(Saved data entries)
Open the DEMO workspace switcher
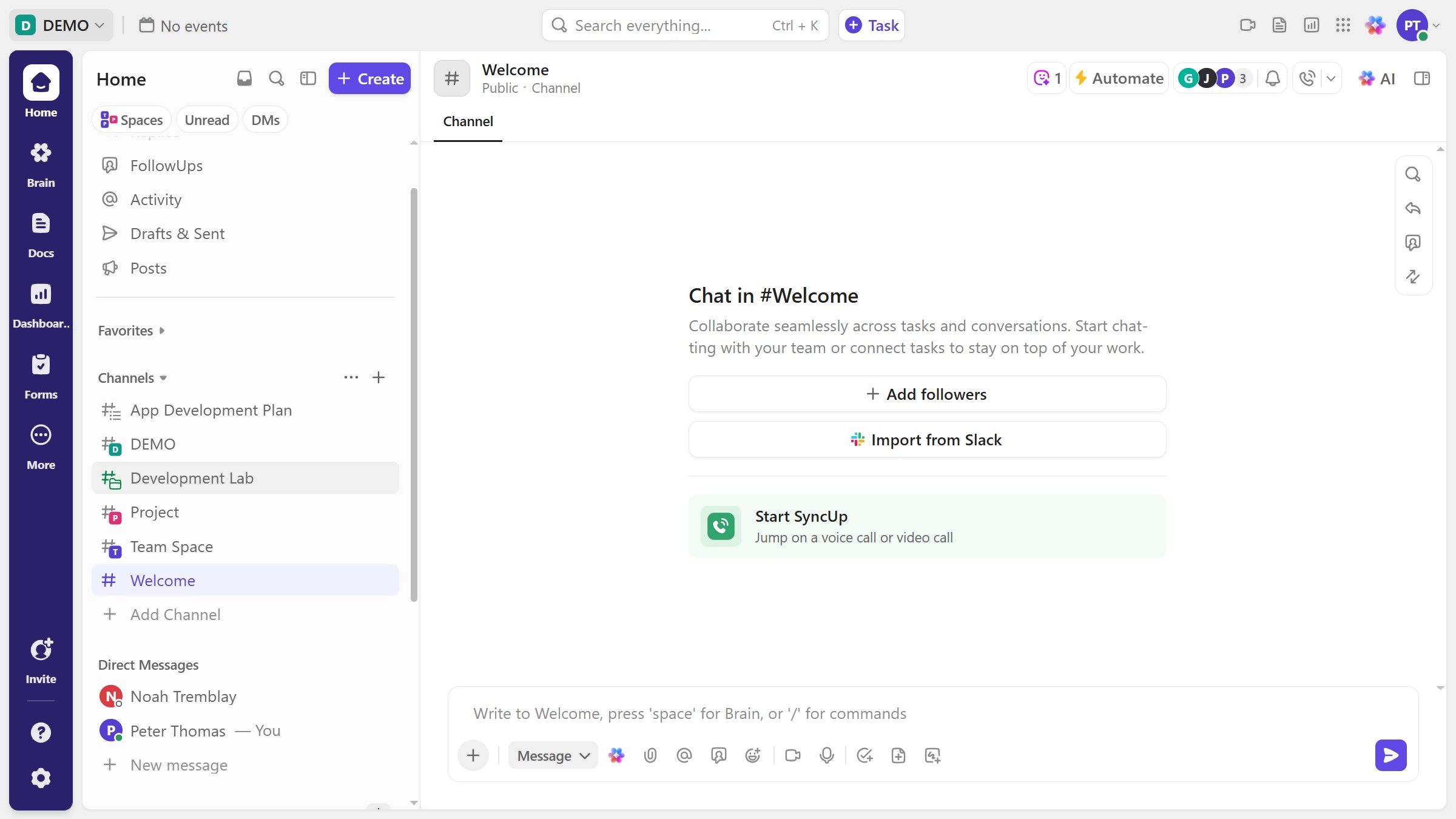1456x819 pixels. [61, 25]
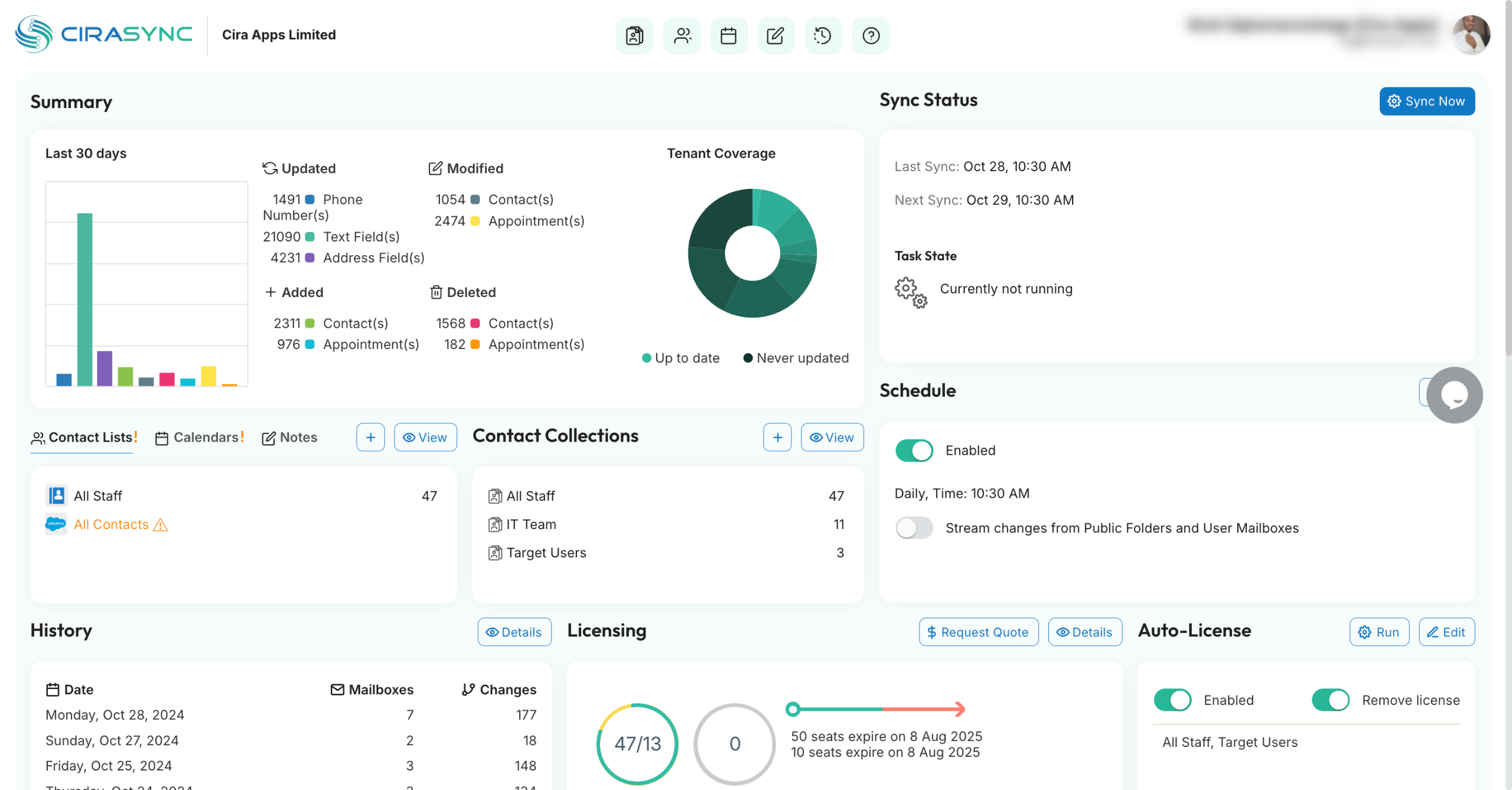Open the All Contacts Salesforce list
The image size is (1512, 790).
tap(111, 524)
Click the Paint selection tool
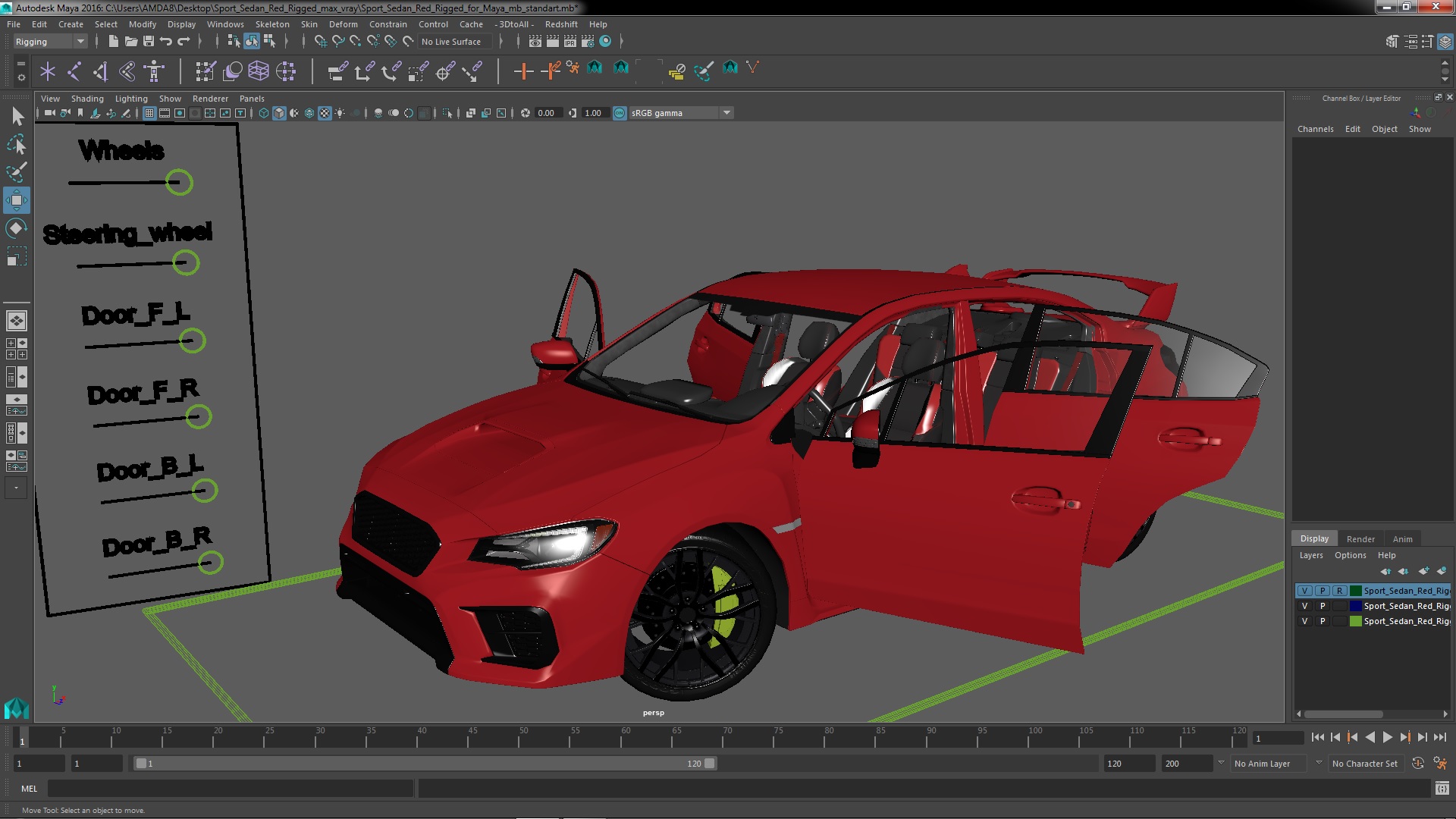Viewport: 1456px width, 819px height. (16, 172)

## WHAT IS NEEDED
The records must come back exactly, with their pictures removed.

## YOUR SOLUTION
Open the DEMO workspace switcher
1456x819 pixels. [61, 25]
Open the All Contacts Salesforce list
The image size is (1512, 790).
tap(111, 524)
Click the Paint selection tool
Viewport: 1456px width, 819px height. (16, 172)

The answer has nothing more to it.